UCd$_{11}$: A strongly localized 5$f^3$ material

TL;DR

This study combines DFT+DMFT calculations with PES data to show that UCd$_{11}$ is a highly localized 5$f^3$ uranium system, challenging the idea that satellite features indicate itinerancy.

Contribution

It provides a detailed theoretical analysis demonstrating the localized nature of uranium 5$f$ electrons in UCd$_{11}$, questioning the reliability of satellite features as correlation indicators.

Findings

UCd$_{11}$ exhibits strongly localized 5$f^3$ uranium electrons.

Core-level spectra show satellite features are not definitive indicators of itinerancy.
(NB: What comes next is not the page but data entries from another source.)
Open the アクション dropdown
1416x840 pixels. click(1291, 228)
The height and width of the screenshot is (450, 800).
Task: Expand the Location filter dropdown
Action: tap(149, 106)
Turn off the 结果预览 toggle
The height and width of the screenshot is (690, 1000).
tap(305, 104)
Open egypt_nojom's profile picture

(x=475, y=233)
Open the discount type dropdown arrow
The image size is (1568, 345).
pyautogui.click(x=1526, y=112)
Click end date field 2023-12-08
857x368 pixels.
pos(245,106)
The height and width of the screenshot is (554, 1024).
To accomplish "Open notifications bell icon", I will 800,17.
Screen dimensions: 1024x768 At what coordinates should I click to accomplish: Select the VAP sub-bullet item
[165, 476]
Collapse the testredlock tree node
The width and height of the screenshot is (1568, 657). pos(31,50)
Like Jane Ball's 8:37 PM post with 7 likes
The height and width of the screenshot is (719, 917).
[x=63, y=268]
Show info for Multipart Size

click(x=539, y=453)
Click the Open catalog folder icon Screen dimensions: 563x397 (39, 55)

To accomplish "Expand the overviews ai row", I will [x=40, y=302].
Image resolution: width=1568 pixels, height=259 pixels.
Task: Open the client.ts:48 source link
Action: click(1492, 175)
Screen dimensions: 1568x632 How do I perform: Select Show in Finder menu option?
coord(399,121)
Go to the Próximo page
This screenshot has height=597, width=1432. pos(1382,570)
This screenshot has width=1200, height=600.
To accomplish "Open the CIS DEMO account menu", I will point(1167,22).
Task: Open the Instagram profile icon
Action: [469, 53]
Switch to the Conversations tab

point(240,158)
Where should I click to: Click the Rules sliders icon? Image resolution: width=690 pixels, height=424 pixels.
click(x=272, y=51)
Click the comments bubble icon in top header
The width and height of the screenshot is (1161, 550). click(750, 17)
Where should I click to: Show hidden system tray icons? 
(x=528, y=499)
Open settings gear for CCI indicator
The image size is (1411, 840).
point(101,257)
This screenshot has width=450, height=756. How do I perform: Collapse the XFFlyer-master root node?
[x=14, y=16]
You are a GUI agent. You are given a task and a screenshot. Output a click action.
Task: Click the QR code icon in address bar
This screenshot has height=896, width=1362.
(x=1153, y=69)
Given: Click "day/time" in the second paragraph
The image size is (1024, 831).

DFT+DMFT results align with PES data, confirming localization.

Abstract

UCd$_{11}$ is an antiferromagnetic uranium intermetallic compound ($T_{\rm N}$ = 5.3K) with enhanced electron mass and uranium-uranium spacings nearly twice the Hill limit, suggesting a weakly hybridized 5$f$ electronic character. Various x-ray spectroscopy techniques indicate that uranium in UCd$_{11}$ adopts the formal U$^{3+}$ 5$f^3$ configuration, while core-level photoemission spectroscopy (PES) data of UCd$_{11}$ reveal only a weak satellite feature, typically interpreted as a signature of itinerancy. In this work, we present density functional theory (DFT) combined with dynamical mean-field theory (DMFT) calculations of UCd$_{11}$, using material-specific parameters tuned to reproduce valence-band PES spectra at different photon energies, thereby exploiting the energy dependence of photoionization cross sections. Our results demonstrate that UCd$_{11}$ is a highly localized uranium 5$f^3$ system. Furthermore, core-level spectra obtained from a DFT+DMFT Anderson impurity model reveal that, contrary to common assumptions, the presence or absence of satellite structures is not a reliable indicator of strong correlations or itinerant 5$f$ behavior.